Task list:
1 - According to the journal entries below, where did The Transfer play?
2 - Swap "tonight" for "this evening" in the journal entries below, and write out the passage that begins with the words "I fought with" and stops after "You get tomorrow.".

== Text segment ==

And whatever else is possible.

I even more love that the pants I wore today have been a size too small for the past three years :)

Change.

I woke up this morning feeling like I could change the world.
So that is just what I intend to do.

Friday, June 26, 2009

Back to the beginning.

The Transfer played at His Rock tonight.
I stood on the right side of the stage.
At the beginning of the set God told me I had to go sit on the couch in the back corner.
I fought with Him until the last song.
He won.
I did it.
After they were done playing a song came on I have only heard once.
"The Girl"
By City and Colour.
I was not prepared for a night like tonight.
I got tonight.
You get tomorrow.
I hope you don't need to get stitches tomorrow.

Drastic.

I have made a very important decision tonight.
And I am very excited about it.
:)

Paul writes...

"I thank my God in all my remembrance of you, always in every prayer of mine, for you making my prayer with joy because of your partnership in the gospel from the first day until now. And I am sure of this, that he who began a good work in you will bring it to completion at the day of Jesus Christ. It is right for me to feel this way about you because I hold you in my heart, for you are all partakers with me of grace, both in my imprisonment and in the defense and confirmation of the Gospel. For God is my witness how I yearn for you with all the affection of Christ Jesus. And it is my prayer that your love may abound more and more with knowledge and all discernment so that you may be able to approve what is excellent and so be pure and blameless for the day of Christ, filled with the fruit of righteousness that comes through Jesus Christ, to the glory and praise of God..."

"Yes and I will rejoice, for I know that through your prayers and the help of the Spirit of Jesus Christ this will turn out for my deliverance, as it is my eager expectation and hope that I will not be ashamed, but that with full courage now as always, Christ will be honored in my body, whether by life or by death. For to me to live is Christ and to die is gain..."

"Only let your manner of life be worthy of the gospel of Christ, so that whether I come and see you or am absent, I may hear of you that you are standing firm in one spirit, with one mind, striving side by side for the faith of the gospel, and not frightened by anything by your opponents. This is a clear sign to them of their destruction, but of your salvation, and that from God."

This is the longest Jonathon and I have gone without communicating in three years...
All I can do is pray.
And that I will never cease to do.

Thursday, June 25, 2009

Laughter.

Green Tea is relaxing.
Sisters are amazing.
And my night was unexplainably superb.
But I am going to try to explain anyways.

After an interesting day at work with power out and no air and energetic children and the like, I came home smelly and enjoyed a comforting shower. After that refreshment two beautiful friends walked through my door. They came with a lasagna dinner for my whole family and I, a goody basket for me and three tiny containers of ice cream. We had an amazing dinner with my family. We laughed, told stories and I ate. I ate without any stomach pain. I didn't want to throw up afterwards. I enjoyed most bites except the ones that impacted the teeth the dentist worked on earlier today. My heart felt a tiny bit lighter during this time.

===
== Data excerpt ==

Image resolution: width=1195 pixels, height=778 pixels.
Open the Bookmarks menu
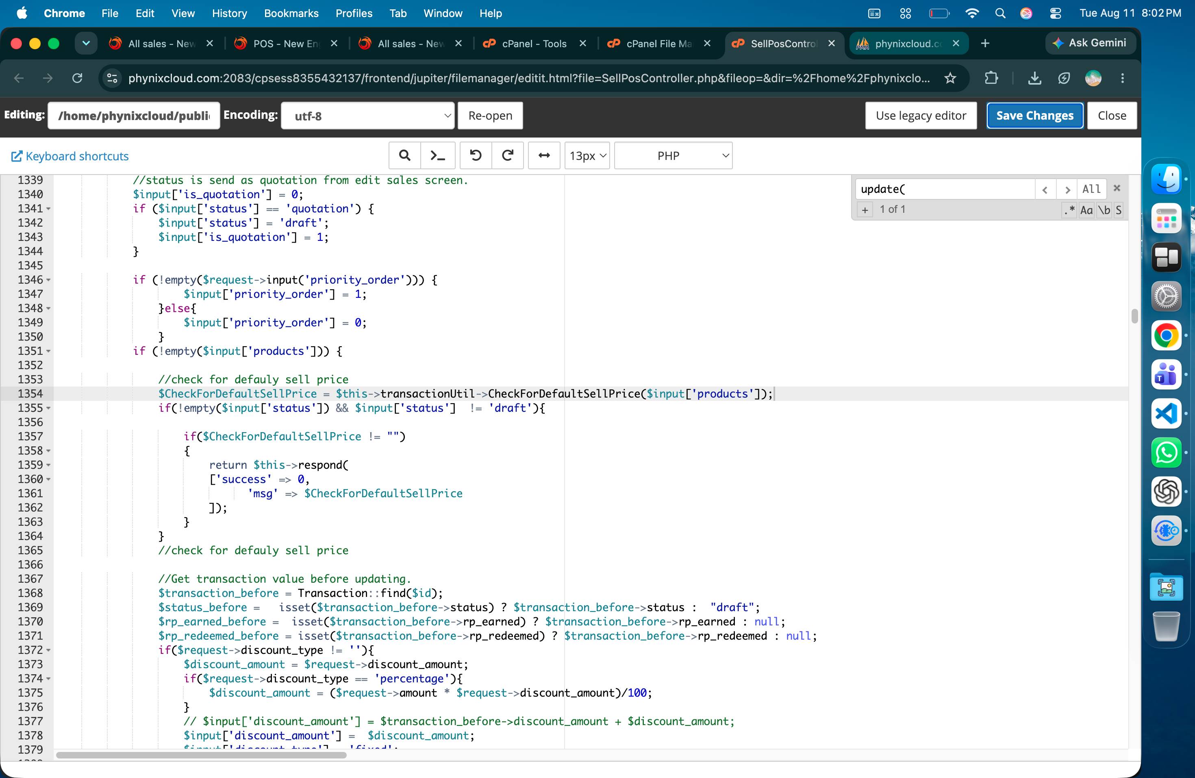click(291, 13)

===

Solutions in order:
1 - At His Rock.

2 -
I fought with Him until the last song.
He won.
I did it.
After they were done playing a song came on I have only heard once.
"The Girl"
By City and Colour.
I was not prepared for a night like this evening.
I got this evening.
You get tomorrow.